Ao colocar em pauta o consumo de produtos de origem animal, veganos e vegetarianos mostraram que é viável manter uma dieta à base de plantas, ajudando a difundir novas receitas e usos para alimentos clássicos. Já a cultura do não desperdício (zero waste) deixou evidente a quantidade de recursos, materiais e alimentos que desperdiçamos de forma desnecessária, mostrando como podemos tirar o máximo produto dos nossos alimentos, usando cascas, folhas e ossos que normalmente iriam direto para o lixo.

Agora chegou a vez do seu jardim! O movimento da cozinha PANC busca dar nova vida a uma série de plantas locais que eram vistas como inúteis e até mesmo como pragas, fomentando seu uso para alimentação. Trata-se de um novo movimento que surgiu no Brasil e que vem ganhando cada vez mais notoriedade, com a adesão de chefs renomados, instituições públicas e universidades e gerando uma profusão de materiais, de livros a cursos de cozinha, passando por seminários e sites na internet. Curioso? Leia este post e aprenda mais sobre as PANCS e o que elas podem oferecer para a sua saúde, a do planeta, a do seu bolso e para o saber do seu prato!

 

O que é comida PANC?

curso culinária panc plantas brasileiras
Você talvez não sabia, mas a vitória régia é uma PANC e suas flores são comestíveis

Mas, afinal, o que quer dizer PANC? Trata-se de uma sigla para "Plantas Alimentícias não convencionais". Em outras palavras, estamos falando de plantas comestíveis que crescem espontaneamente em jardins, terrenos baldios e canteiros.

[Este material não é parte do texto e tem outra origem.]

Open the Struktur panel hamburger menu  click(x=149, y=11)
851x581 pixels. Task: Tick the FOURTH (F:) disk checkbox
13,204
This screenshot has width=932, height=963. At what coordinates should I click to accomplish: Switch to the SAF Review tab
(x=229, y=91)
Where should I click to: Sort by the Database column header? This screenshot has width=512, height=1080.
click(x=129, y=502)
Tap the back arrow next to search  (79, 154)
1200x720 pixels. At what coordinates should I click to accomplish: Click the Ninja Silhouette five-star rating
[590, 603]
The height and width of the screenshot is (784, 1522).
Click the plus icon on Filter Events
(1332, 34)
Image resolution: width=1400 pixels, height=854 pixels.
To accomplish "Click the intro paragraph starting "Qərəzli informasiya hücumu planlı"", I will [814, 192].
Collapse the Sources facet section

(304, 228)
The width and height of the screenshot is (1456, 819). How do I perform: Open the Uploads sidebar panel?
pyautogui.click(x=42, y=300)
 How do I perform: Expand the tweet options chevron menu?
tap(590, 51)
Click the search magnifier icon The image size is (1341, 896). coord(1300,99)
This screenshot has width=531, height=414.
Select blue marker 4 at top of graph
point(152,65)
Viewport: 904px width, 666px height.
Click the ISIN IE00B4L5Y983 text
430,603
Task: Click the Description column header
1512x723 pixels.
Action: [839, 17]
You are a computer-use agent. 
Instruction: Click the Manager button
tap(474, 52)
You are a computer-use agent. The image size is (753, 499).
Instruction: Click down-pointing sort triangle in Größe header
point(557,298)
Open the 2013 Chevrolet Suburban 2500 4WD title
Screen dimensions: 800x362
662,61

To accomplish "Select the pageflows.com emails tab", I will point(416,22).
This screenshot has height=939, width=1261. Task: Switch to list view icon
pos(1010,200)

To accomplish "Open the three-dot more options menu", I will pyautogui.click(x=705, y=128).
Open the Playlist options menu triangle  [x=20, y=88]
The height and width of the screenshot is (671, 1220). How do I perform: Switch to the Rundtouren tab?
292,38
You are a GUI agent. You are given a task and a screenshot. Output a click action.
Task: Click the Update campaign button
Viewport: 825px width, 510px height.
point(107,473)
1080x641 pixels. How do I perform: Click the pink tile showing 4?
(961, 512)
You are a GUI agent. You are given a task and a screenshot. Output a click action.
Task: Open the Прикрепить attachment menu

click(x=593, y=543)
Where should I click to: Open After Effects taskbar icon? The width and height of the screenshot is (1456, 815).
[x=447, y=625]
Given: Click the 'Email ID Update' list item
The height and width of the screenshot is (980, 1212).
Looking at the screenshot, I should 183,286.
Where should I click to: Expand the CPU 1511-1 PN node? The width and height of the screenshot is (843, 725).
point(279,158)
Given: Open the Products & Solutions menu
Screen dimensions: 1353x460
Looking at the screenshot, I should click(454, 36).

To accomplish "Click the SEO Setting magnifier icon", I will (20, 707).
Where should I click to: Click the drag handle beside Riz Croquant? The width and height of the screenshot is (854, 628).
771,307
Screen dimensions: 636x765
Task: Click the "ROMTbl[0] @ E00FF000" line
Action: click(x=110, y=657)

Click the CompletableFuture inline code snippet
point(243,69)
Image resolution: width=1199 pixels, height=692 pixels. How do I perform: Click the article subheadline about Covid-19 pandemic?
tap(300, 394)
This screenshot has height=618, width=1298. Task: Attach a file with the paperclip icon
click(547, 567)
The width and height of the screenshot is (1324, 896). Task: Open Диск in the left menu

Muitas vezes vistas como ervas daninhas ou "matos", estas plantas são ignoradas pela maior parte das pessoas, que não sabem que elas são comestíveis e tem medo de consumí-las e passar mal ou ser envenenados. A cozinha PANC tenta reverter esta tendência, disseminando conhecimento sobre estas espécies e mostrando a importância e potencial que elas têm.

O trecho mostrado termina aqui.